Hacker News new | ask | show | jobs
by genmud 859 days ago
> Mainframes are unbelievably powerful, feature-full, and cost-effective.

Maybe things have changed in the last 10 or 15 years, which is the last time I had a legit mainframe at a day job, but back then none of those things were true if you looked at it more than 20 minutes.

I seem to remember nothing being included in the base mainframe… when you started to add things like DR and data duplication and virtualization, it became extremely expensive. Like on the DB side, effing Oracle was much cheaper.

3 comments

Software licensing is expensive on them, but the people to keep your 99.999% uptime on your Kubernetes cluster aren't cheap either.

And software licenses are one of the reasons why LinuxONE machines exist - they don't run z/OS, so you don't pay those licenses.
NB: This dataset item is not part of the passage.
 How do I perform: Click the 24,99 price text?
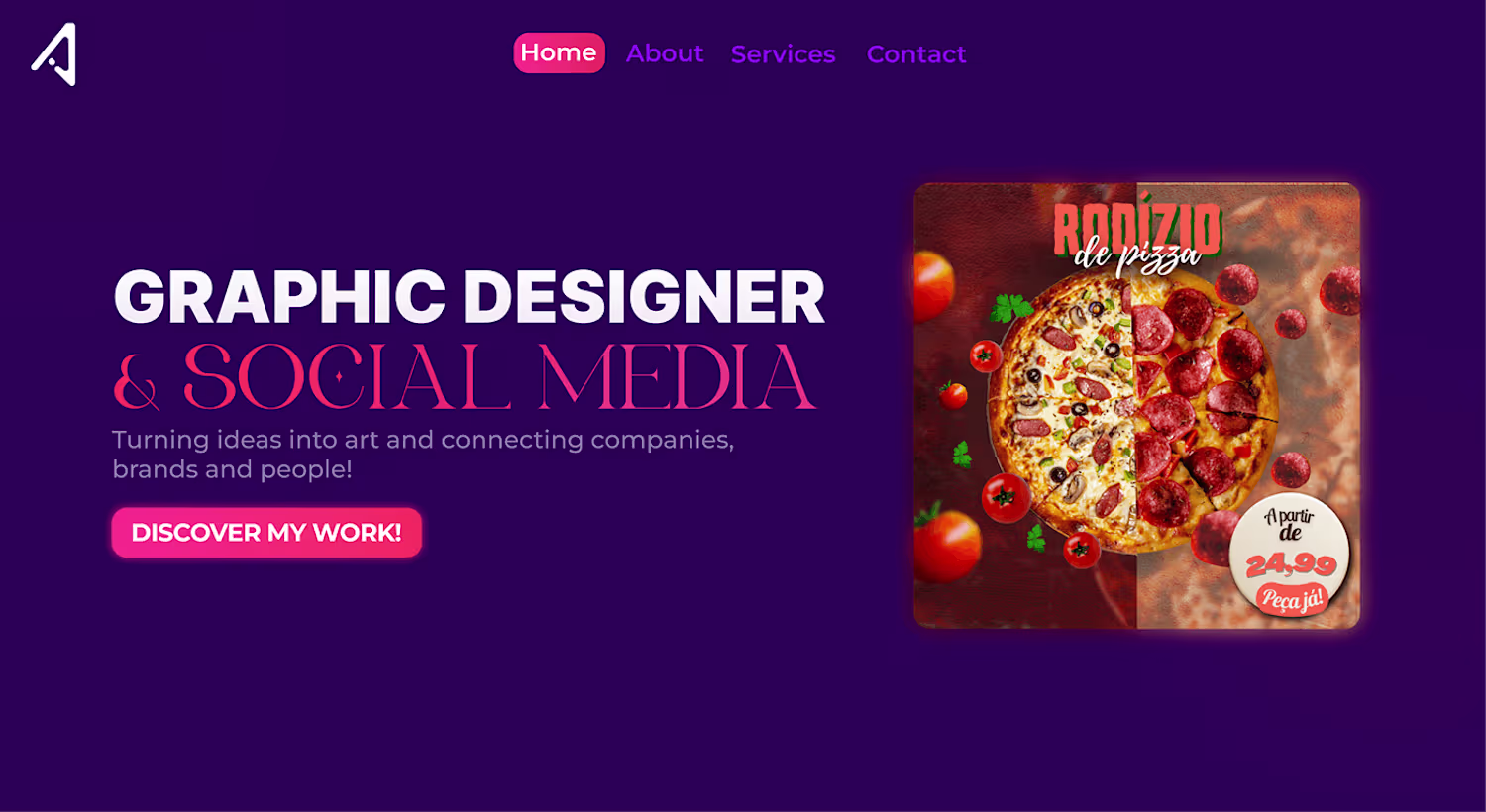click(1291, 564)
You can even start a dozen VMs under an LPAR and run your Kubernetes cluster as if it were running on more common hardware that just never, ever fails. IIRC, you can run a special version of z/VM to manage your Linux VMs if you don't want to run Linux on the LPAR and use KVM for your VMs.
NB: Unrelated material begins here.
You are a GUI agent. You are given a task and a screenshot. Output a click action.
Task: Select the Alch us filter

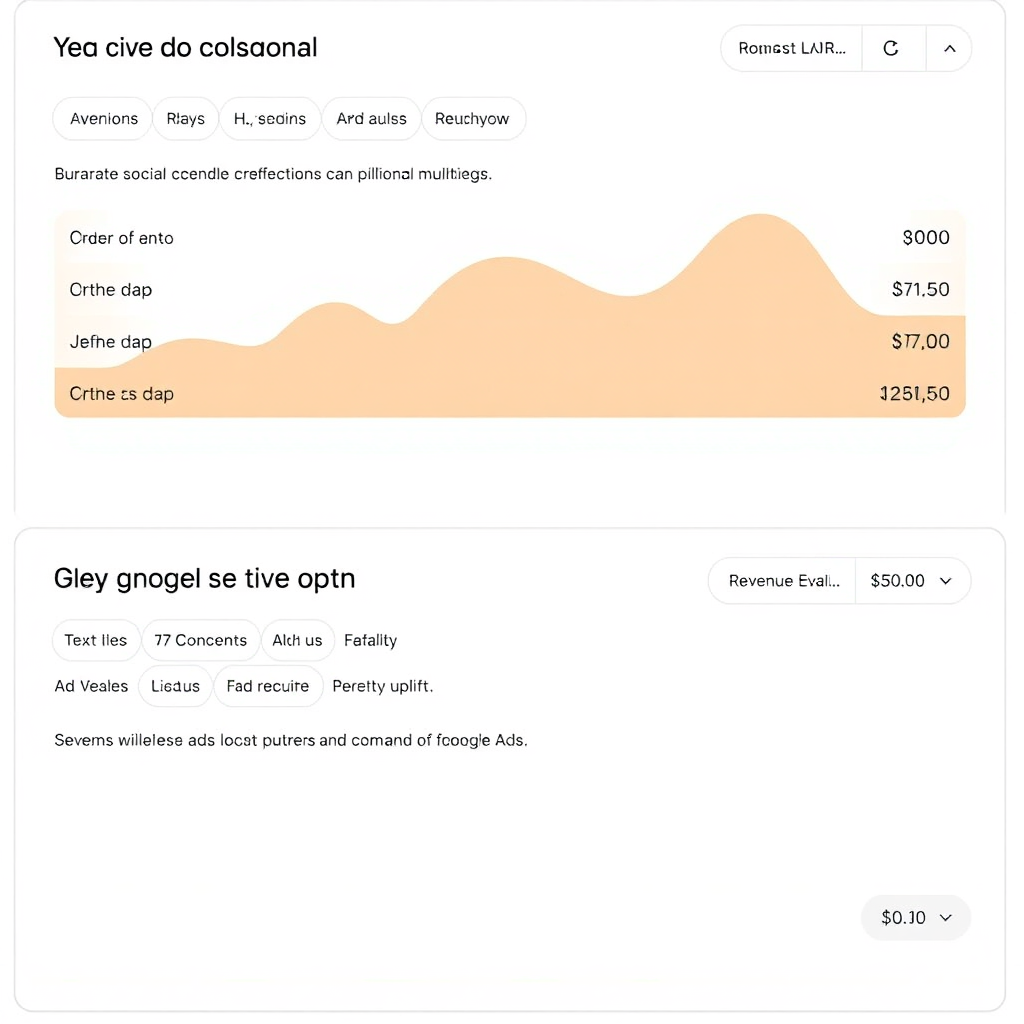point(297,640)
When I moved from a tech company to an aero company who used mainframes, there were literally hordes of IBM contractors who helped maintain the mainframe environments. Getting anything done in those environments was a multi month project, even for basic stuff like patching the OS. There were probably 2 or more sysadmins per rack, employed to just keep the damn lights on those boxes.

For context, there was about 1 admin for every 400 servers at the tech company, and that was for the entire tech stack (LAMP).

Mainframes require a lot of care and feeding. In my experience, having worked at 3 different companies who relied on them (education, aero and finance), their capex is higher, their opex is higher and their uptime / reliability is entirely dependent on the facilities / staffing.

You don't think it requires some expensive mainframe admins, even with the fancy software? Anywhere I worked with a mainframe, the mainframe admin was highly distinguished within the org and extremely knowledgeable.

I would argue Kubernetes talent is cheaper than mainframe talent these days because it's ubiquitous.

I think the rough premise is there's a 1:>3-5 ratio of "super knowledgeable mainframe guy" to "super knowledgeable kubernetes guy".

Also, Kubernetes talent is far from ubiquitous. That sounds more to me like you're counting anyone who has successfully deployed one time.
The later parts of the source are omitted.